Ballack küsst Frings am Adlon

Das große Fanfest ist für heute vorbei, es ist nachts um 1.45 Uhr. Der Pari­ser Platz ist fast leer, aber nicht ausge­stor­ben. Die schwüle Luft des Tages ist jetzt einer ange­neh­men Kühle gewi­chen, über dem Platz liegt ein feiner Dunst. Der leichte Wind treibt ein paar leere Plas­tik-Trink­fla­schen über das Pflas­ter. Zwei Taxis stehen auf der Behelfs­halte in der Platz­mitte, auf der provi­so­ri­schen Rücke warten noch­mal etwa zehn Wagen auf Kund­schaft. Doch jetzt kommt kaum noch jemand, das Fest ist schon seit über einer Stunde vorbei. Aus den geöff­ne­ten Auto­fens­tern hört man einschlä­fernde Soul­mu­sik. Der junge Tages­spie­gel-Verkäu­fer unter­hält sich mit den Taxlern, er ist aufge­regt, weil die Poli­zei einige Stun­den vorher den Platz gesperrt hatte.

Es kamen keine Taxen mehr drauf, dadurch sind auch ihm Einnah­men entgan­gen.

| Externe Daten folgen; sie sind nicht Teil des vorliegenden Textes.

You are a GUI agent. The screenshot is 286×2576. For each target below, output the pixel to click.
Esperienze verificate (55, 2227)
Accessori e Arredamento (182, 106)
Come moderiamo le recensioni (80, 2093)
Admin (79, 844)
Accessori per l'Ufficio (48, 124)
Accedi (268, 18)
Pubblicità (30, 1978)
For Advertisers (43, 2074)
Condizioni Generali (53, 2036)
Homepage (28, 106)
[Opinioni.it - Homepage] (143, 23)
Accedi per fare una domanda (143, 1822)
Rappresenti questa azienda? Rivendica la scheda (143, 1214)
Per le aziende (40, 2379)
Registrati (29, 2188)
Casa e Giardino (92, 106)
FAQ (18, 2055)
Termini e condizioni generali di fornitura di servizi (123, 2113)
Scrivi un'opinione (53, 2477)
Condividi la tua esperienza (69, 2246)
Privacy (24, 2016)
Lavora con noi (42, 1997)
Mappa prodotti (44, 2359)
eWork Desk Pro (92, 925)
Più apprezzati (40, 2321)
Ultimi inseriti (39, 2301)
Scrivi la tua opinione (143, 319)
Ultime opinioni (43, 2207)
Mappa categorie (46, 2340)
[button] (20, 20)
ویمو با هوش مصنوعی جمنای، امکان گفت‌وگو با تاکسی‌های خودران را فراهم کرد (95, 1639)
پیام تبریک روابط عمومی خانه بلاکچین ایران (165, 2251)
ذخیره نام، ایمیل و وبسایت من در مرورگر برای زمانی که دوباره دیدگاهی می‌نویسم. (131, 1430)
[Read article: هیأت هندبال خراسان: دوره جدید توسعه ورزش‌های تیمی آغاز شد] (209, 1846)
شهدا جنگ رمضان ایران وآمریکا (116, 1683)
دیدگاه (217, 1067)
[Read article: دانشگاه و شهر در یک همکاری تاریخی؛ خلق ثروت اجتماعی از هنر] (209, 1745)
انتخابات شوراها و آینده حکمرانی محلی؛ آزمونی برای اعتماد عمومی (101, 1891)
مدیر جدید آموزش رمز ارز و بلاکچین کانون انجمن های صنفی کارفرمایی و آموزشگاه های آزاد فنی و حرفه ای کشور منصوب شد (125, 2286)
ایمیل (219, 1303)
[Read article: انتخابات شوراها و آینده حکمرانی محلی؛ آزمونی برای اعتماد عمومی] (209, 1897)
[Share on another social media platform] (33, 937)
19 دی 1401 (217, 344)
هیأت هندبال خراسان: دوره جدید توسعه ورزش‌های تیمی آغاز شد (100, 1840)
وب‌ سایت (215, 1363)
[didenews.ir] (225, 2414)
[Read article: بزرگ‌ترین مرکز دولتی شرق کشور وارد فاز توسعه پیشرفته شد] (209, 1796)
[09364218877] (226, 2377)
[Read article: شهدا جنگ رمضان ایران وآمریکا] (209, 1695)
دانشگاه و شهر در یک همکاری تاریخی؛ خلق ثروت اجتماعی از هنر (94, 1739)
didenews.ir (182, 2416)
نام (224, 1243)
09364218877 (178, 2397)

Ein paar versprengte Fußball­fans kommen aus der Rich­tung Bran­den­bur­ger Tor, fast alle in den Trikots ihrer Favo­ri­ten. Eben laufen drei Italie­ner vorbei, nicht älter als 16, 17 Jahre, sie tragen noch eine Fahne, reden aufge­regt, aber sind doch schon sicht­lich müde. Zwei Hollän­der fragen nach dem Fahr­preis bis Span­dau, 20 Euro sind ihnen aber zuviel.
Das Hotel Adlon durfte zur Fußball-WM endlich seinen Balda­chin aufstel­len, der ihm vom Bezirks­amt Mitte seit Jahren verwehrt worden war. Nun kommen die Gäste endlich trocken vom Auto ins Hotel. Aber statt Gästen sieht man am Eingang nur drei Door­men, norma­ler­weise steht um diese Uhrzeit gar keiner dort. Aber jetzt ist ja der “Kaiser” da, die FIFA hat sich im Adlon nieder­ge­las­sen.
Gleich nebenan stehen mehrere Poli­zei­wa­gen, vor allem Wannen. Die müden Ordnungs­hü­ter sitzen in den offe­nen Türen oder stehen drau­ßen in klei­nen Grup­pen herum, sie unter­hal­ten sich, haben nichts zu tun, alles ist ruhig. Die Poli­zis­ten vor der fran­zö­si­schen Botschaft tragen keine Kampf­an­züge, sie stehen immer in Uniform hier.
Ein alter Mann wittert ein Geschäft, er schleicht über den Platz, sammelt leere Plas­tik­fla­schen, schaut in jeden Müll­ei­mer. Ein ande­rer schiebt sein Fahr­rad, schaut miss­mu­tig zu dem Mann hinüber. Viel­leicht ein Konkur­rent?
Das Bran­den­bur­ger Tor steht während der Welt­meis­ter­schaft etwas verdeckt hinter einem blau leuch­ten­den und blin­ken­den WM-Ball, etwa acht Meter im Durch­mes­ser und begeh­bar. Das Tor steht würdig und zurück­hal­tend da, es muss sich nicht in den Mittel­punkt drän­gen, weil es sowieso meist im Vorder­grund steht. Der Ball liegt vor dem Tor, eine Fußball-Meta­pher. Die fried­li­che Stim­mung gibt die Atmo­sphäre der ganzen Spiele wieder. Es sind fröh­li­che und fried­li­che Wochen.
Ein Kehr­fahr­zeug dreht seine Runden über das Pflas­ter des Pari­ser Plat­zes. Knut­schend sitzt ein Pärchen auf der Bank neben den Poli­zei­au­tos, beide in weißen Trikots. Ballack küsst Frings, dann spazie­ren sie händ­chen­hal­tend Rich­tung Bran­den­bur­ger Tor.